Thanks to Auntie's Bookstore for a busy afternoon

The Auntie's announcement board
with my event written so artfully.


I spent the hours of 11-2 today greeting customers from where I sat near the front doors of Auntie's Bookstore. In 2020, I'd sat beneath the giant metal fish, but perhaps out of an abundance of caution of an author being eaten by a sculpture, the staff set up the book-signing table across from the main cash registers, which made for a good place because I could say good morning when people swept in and goodbye when people left, and it made sense for all of us--and so the only awkward moments are the ones I created for myself, and will not go into here (there were two, and very small in the scheme of things). As an unexpected bonus, one of the booksellers was super awesome and we swapped funny stories between the lulls.  

This morning the annual Spokane marathon was held, with its starting point near Auntie's, and so perhaps in part due to that, the bookstore was hopping. There might have been something at Gonzaga, too, as there were more than a few families coming in with their college-aged children. The day itself was beautiful, too. The best of what Autumn can do when the leaves are changing and the sunlight lights through them. Light sweaters optional.

More than one person treated themselves to a tote-bag of books, and several more walked out with full stacks balanced against their chests--like old bellhops carrying too many packages to see over.

▬▬▬▬▬▬▬▬▬▬

What this task involves = Please carry on the post above about the book signing at Auntie's Bookstore, picking up right after its last sentence.

Information shown =
▬▬▬▬▬▬▬▬▬▬

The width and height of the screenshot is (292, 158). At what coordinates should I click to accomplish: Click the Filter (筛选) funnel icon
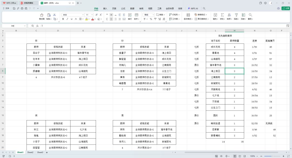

▬▬▬▬▬▬▬▬▬▬

Result of this exercise =
It was nice having more than a moment to admire the old wooden doors, the radiator in the breezeway--now protected by a metal grate--the wooden floors and long counters. All of it created a good vibe. Children carrying a book with one arm while holding hands with a mother or grandfather. Couples browsing separately then coming together at the cash register with their discoveries. The purposeful walkers, the meandering browsers, the two women on their way to lunch at an adjoining restaurant but with plans to return to browse, as they seemingly must often do. And when they returned, and I asked, they raved about their eggs on toast, their French toast covered in fresh berries, and the bread made by the woman downstairs. I'm not sure what is downstairs, the woman said, but that's where the woman bakes the bread. It's such good bread.

After today, I now know that if I owned a store and then retired from working there, I'd still return weekly to say hello and chat with the customers of the day. 

Thanks to everyone who came by--to friends who took the time and to the shoppers who approached the table. By the end of my time there, far fewer books were left than had begun.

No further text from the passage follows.